Give again, word for word, the lines below that run from the line with "363x204 pixels. Task: Click" through the line with "Given: Click the 13:55 HEL departure time". Drop the pictures.

•••

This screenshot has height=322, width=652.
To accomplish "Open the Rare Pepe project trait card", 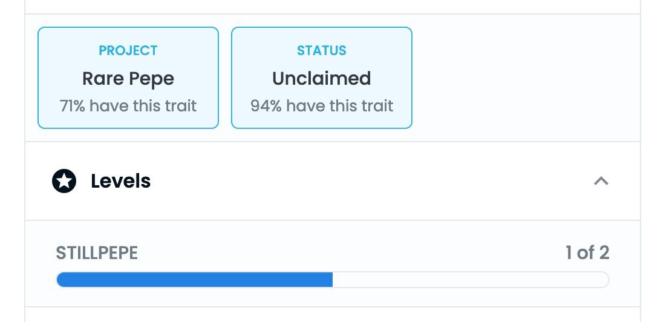I will click(128, 78).
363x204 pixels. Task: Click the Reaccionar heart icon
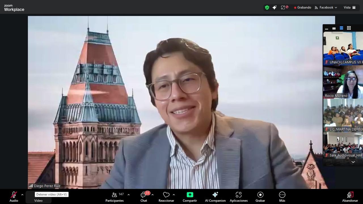click(x=166, y=197)
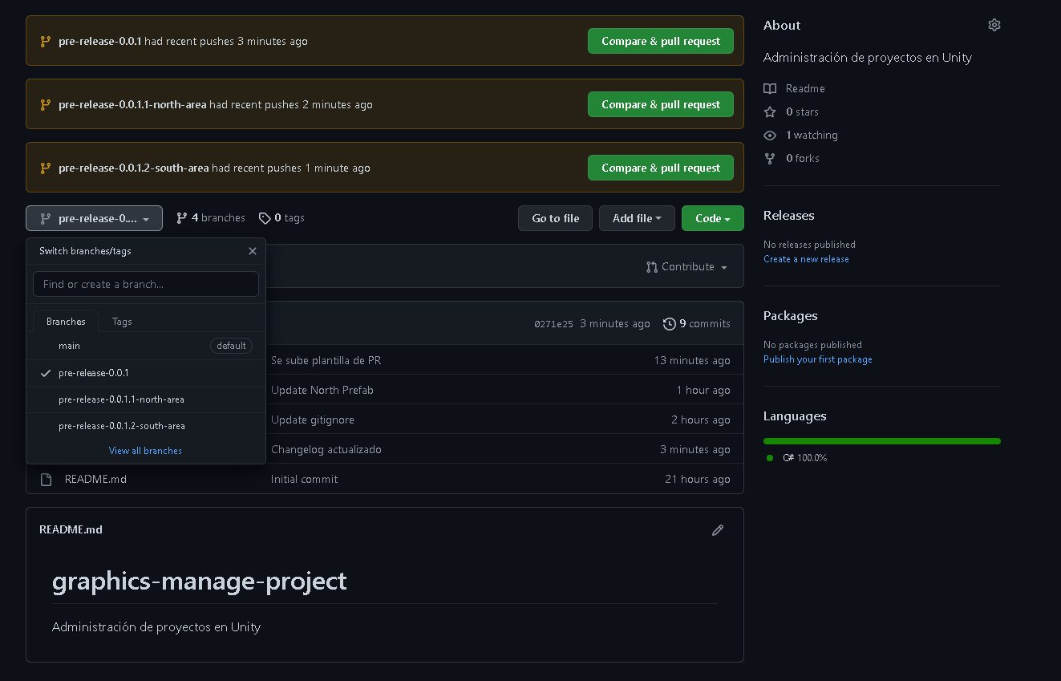Click Compare & pull request for south-area
1061x681 pixels.
coord(660,168)
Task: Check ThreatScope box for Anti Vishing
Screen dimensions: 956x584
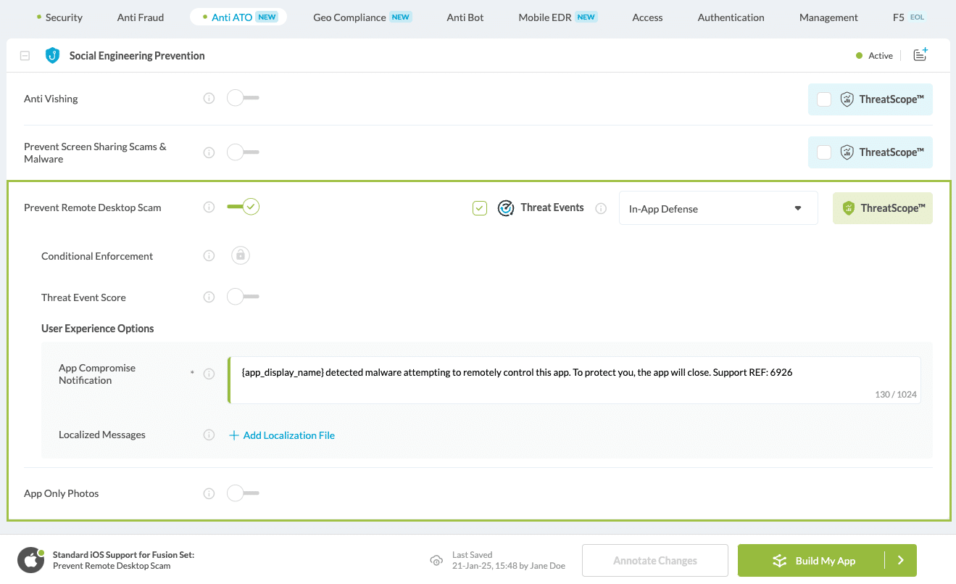Action: [824, 99]
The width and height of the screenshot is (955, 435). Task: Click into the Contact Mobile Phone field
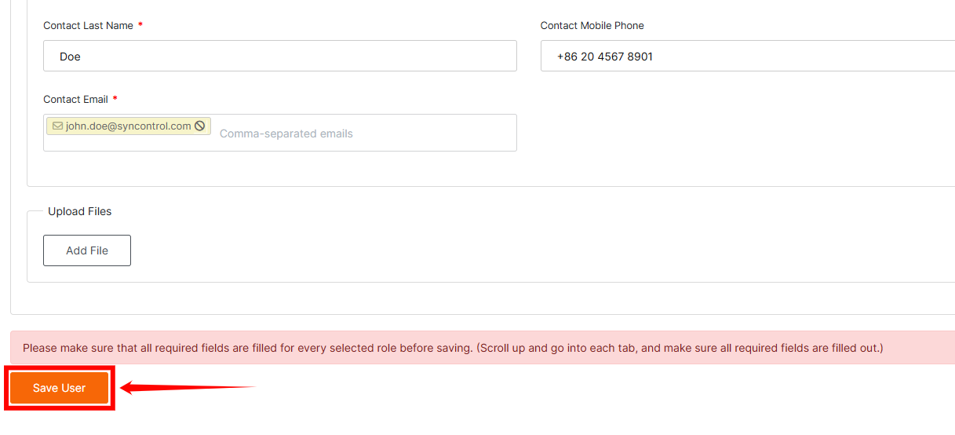tap(745, 57)
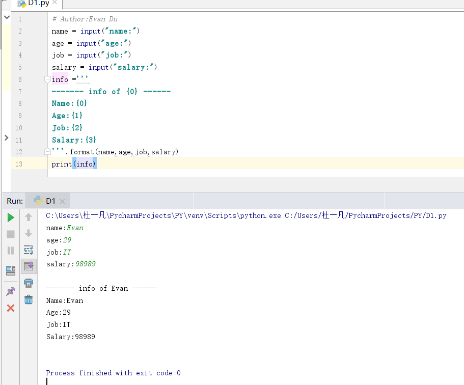Image resolution: width=464 pixels, height=385 pixels.
Task: Collapse the fold marker at line 6
Action: pos(47,79)
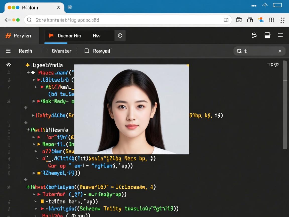Toggle the Reawynl checkbox
289x217 pixels.
(87, 51)
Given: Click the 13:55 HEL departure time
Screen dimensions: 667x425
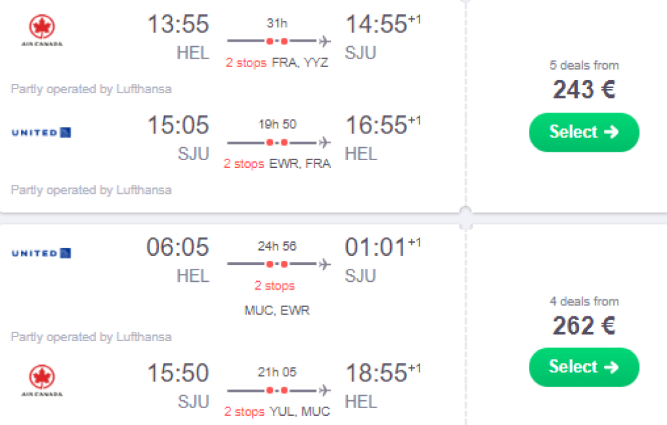Looking at the screenshot, I should (x=178, y=25).
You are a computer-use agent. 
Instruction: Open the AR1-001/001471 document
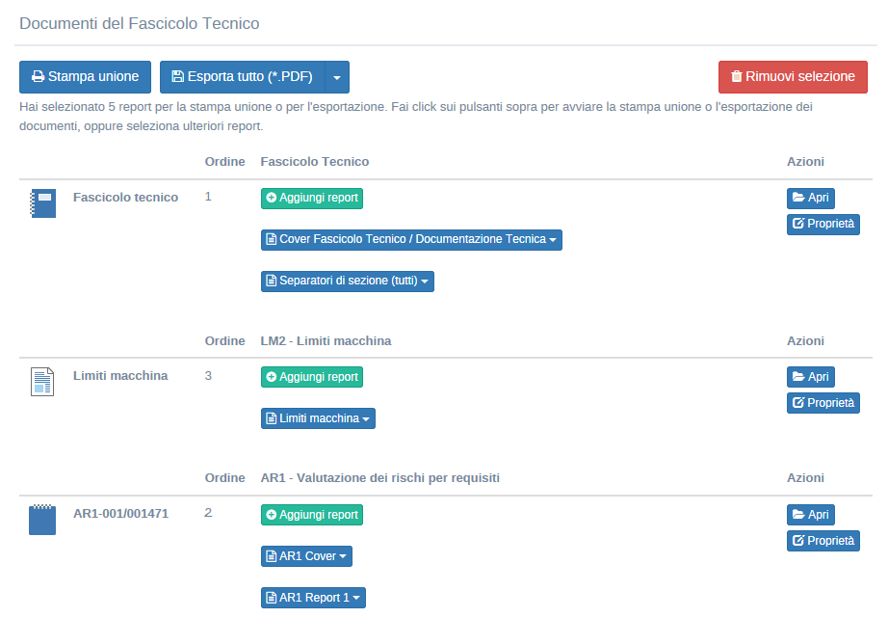tap(810, 515)
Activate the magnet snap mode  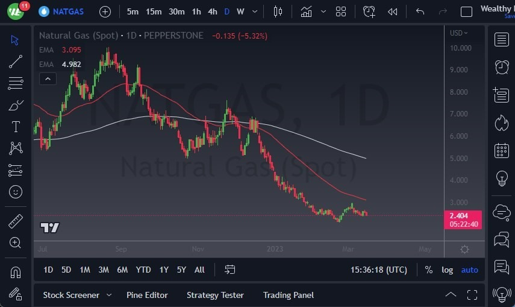(16, 272)
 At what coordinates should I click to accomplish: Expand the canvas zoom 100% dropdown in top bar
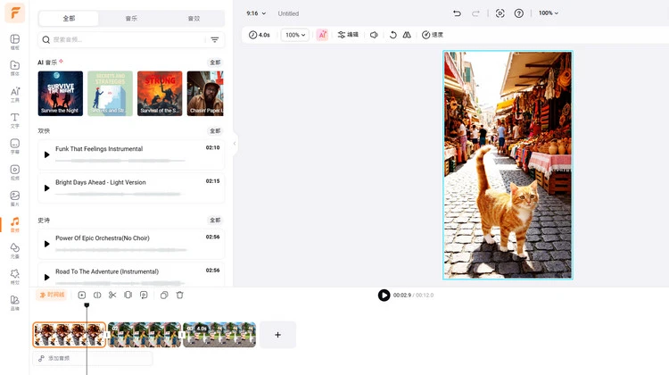[x=548, y=13]
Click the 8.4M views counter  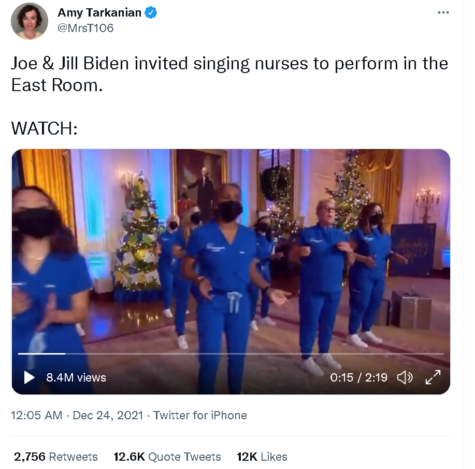[x=76, y=377]
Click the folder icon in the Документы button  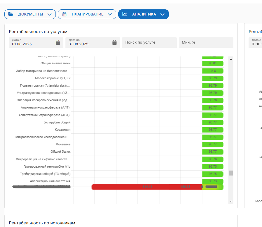pos(11,14)

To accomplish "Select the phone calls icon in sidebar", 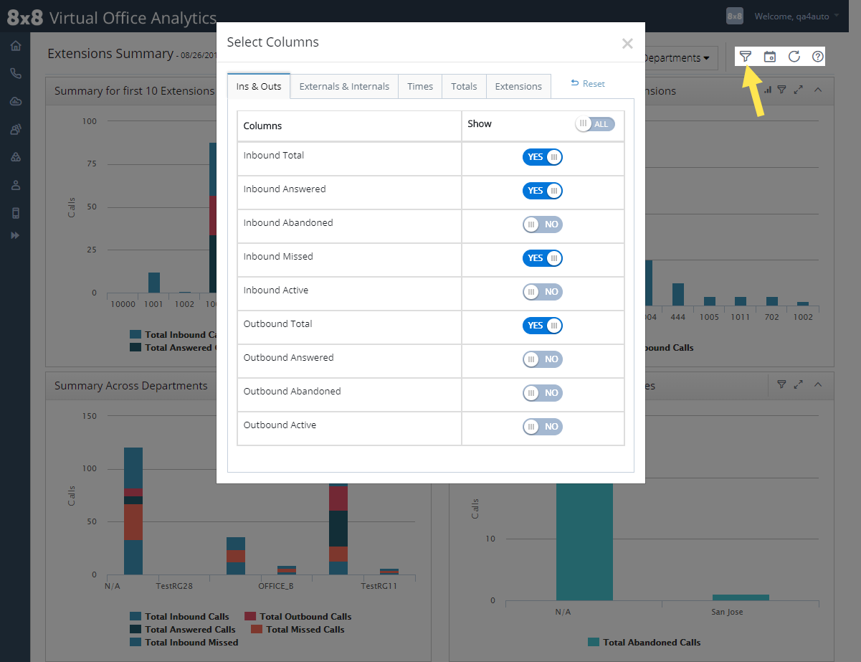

•••

# WRITTEN ANSWER
363x204 pixels. Task: Click the Reaccionar heart icon
click(x=166, y=197)
Click Compare & pull request for south-area
1061x681 pixels.
coord(660,168)
Task: Check ThreatScope box for Anti Vishing
Screen dimensions: 956x584
Action: [824, 99]
The width and height of the screenshot is (955, 435). Task: Click into the Contact Mobile Phone field
tap(745, 57)
Image resolution: width=464 pixels, height=385 pixels.
Task: Collapse the fold marker at line 6
Action: pos(47,79)
Toggle the Reawynl checkbox
289x217 pixels.
(87, 51)
Given: Click the 13:55 HEL departure time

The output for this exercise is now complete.